Many movements have taken on the concept of slow, the most prominent being the Slow Food movement. The idea of slow is to take more time, to deliberate more, to savour, to give depths to moments of endeavour and enjoyment. This idea has much in common with the concept of mindfulness, an attentive awareness of experiences in the present moment, a concept that is rooted in the Buddhist tradition and a technique that is being used more and more in alleviating mental health issues.

In many ways mindfulness and the concept of slow is the opposite of panic and the manic. James Gleick’s book Faster explores the science and issues around our perception of time and it’s lack. I’m of an age and background where I once lived a slow life (sometimes too slow!) and am now embracing the fast technologies and communication methods of this technological era. My children don’t know any different, sometimes I need to help them be bored.

How does this relate to writing? Well I must admit I’m writing this as a backlash to a rather frenetic week following the online launch of my book. I’ve become aware of some of the realities of what’s going on in the self-publishing world but also in the traditional publishing arena as well. There seems to be this push in certain quarters in order to make a ‘success’ of self-publishing to suggest that we need to be churning out several books a year. Similarly I read of a high profile thriller writer who is a marketing entity with co-authors who write many of the books. Perhaps I shouldn’t jump the other way. It’s one way of doing things and many people get pleasure from these series of books. My other experience of fast was that of KDP Select free days where self-published writers vye, giving their book away for free to get into the top rankings on Amazon in order to gain visibility and sales. It all seems a bit manic and crazy although it has been successful for some.

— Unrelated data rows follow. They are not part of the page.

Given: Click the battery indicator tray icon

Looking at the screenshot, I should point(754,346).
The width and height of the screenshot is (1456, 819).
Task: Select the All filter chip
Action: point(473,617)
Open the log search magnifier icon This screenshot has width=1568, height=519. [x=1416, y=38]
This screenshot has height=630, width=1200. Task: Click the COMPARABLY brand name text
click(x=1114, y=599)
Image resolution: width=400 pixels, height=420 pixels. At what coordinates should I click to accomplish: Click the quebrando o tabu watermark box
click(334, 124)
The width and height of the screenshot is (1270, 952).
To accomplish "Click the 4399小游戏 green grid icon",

I don’t want to be naïve but on a personal level I want to write books that are layered and well thought out. I want to develop trust with my readers and offer them quality and an enduring experience when they read my books. I am short of time like everyone. I have a young family and constant interruptions of the kind of slow musings that are necessary to make original connections and find new ways of saying old things. But I want to try. I want to stop and make time for research. I want to let books simmer over years until I’ve found the right way of saying something. This balanced with the knowledge that sometimes you need to start writing to find a way into a piece and this tempered with the reality that you need to write regularly just to practise and to give yourself the clay to work with. It’s all about that balance. If feeling panicked and under pressure, particularly when you see the achievements of others, that is just the time to stop and wait and find out what you really want to write, not what you should write. By forcing and pushing we can end up hating our writing and the book we are working on. It’s our mind’s way of telling us that we need more time to dwell and deliberate. Maybe it means we wait before we send off our manuscripts and we can look one more time on the finished product with clarity and this is particularly important when self-publishing. Not just anything will do. Even if we hire an editor we may not get the same heavy level of editor involvement in our product, we need to go slowly to get it right.

This is the first of a series I’ll write about slow. And in doing so I’ll also celebrate the fast, the quick connections, the times when we can find fast answers when we need them, check in with other writers on Twitter for a quick motivation fix. But I want to find a way to get the panic out of writing in this publishing landscape that is new and challenging. I want to find ways that quality can prevail and ways that the writer can stay sane as they pursue the endeavour they love.